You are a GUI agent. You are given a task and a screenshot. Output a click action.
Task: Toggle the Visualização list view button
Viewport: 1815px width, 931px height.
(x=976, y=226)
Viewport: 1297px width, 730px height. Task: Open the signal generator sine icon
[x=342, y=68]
○ ○ ○ ○
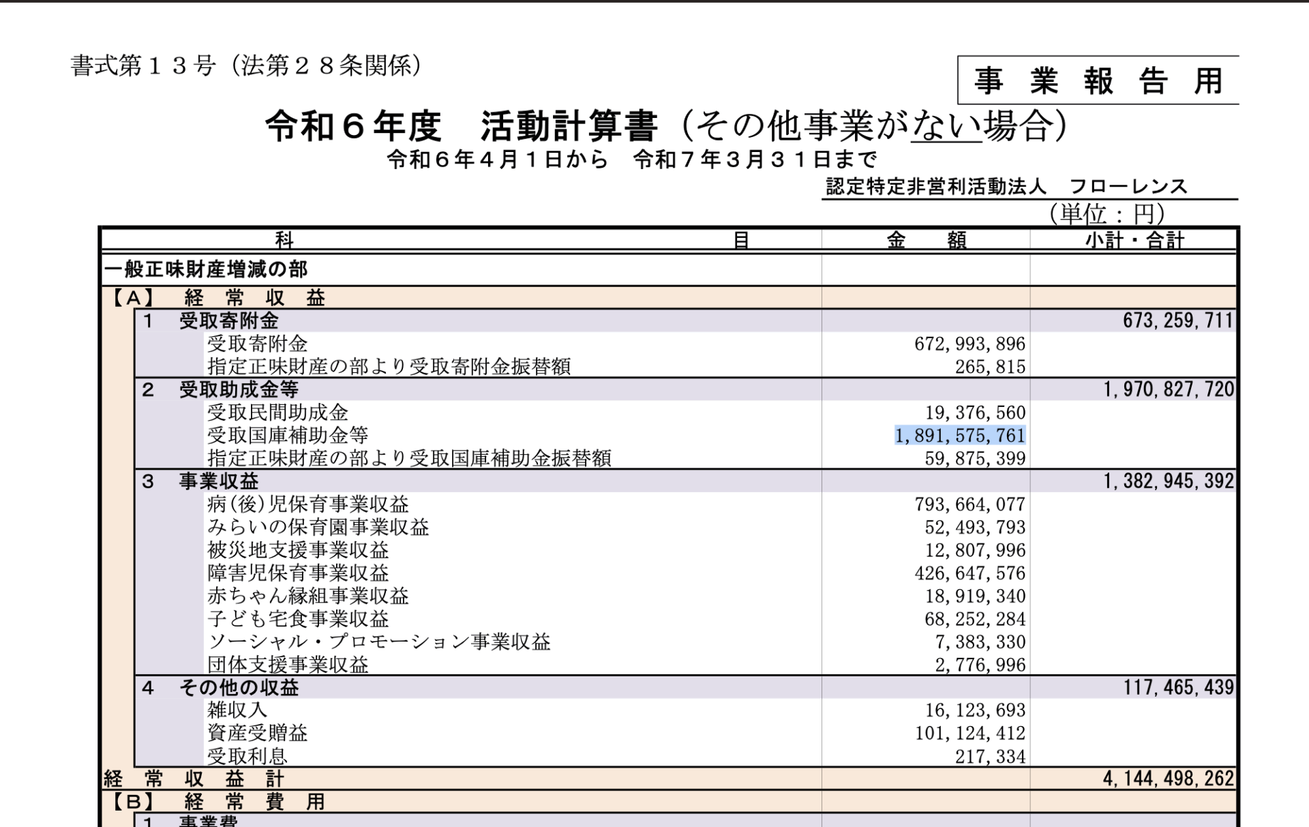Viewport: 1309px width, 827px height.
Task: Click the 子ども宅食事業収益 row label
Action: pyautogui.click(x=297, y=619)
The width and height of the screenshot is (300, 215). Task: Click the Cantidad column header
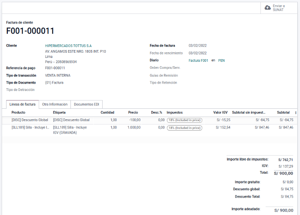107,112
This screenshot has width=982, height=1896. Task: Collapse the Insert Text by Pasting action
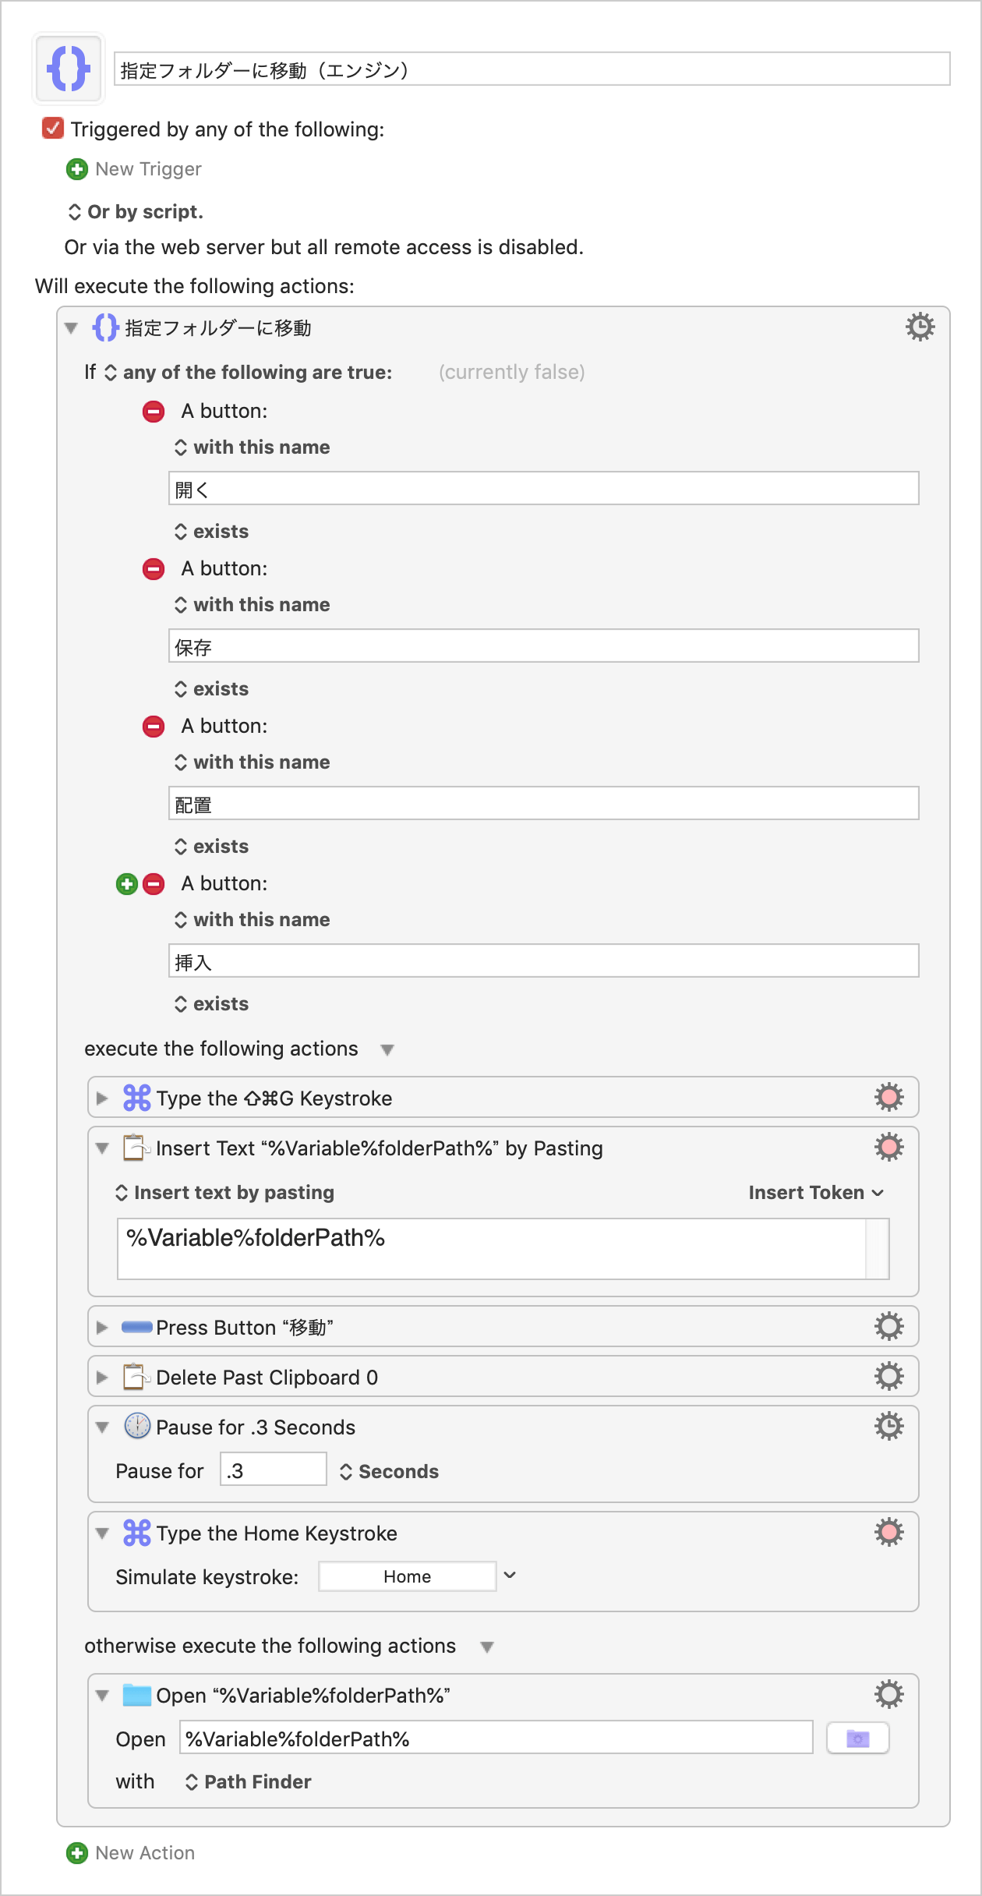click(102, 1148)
○ ○ ○ ○
Your goal: Edit the listing from the line containing "You are a GUI" through the line containing "[x=342, y=68]", replacing "sine icon" with "square wave icon" and leaving everything else unchanged. Return only those lines.

Right answer:
You are a GUI agent. You are given a task and a screenshot. Output a click action.
Task: Toggle the Visualização list view button
Viewport: 1815px width, 931px height.
(x=976, y=226)
Viewport: 1297px width, 730px height. Task: Open the signal generator square wave icon
[x=342, y=68]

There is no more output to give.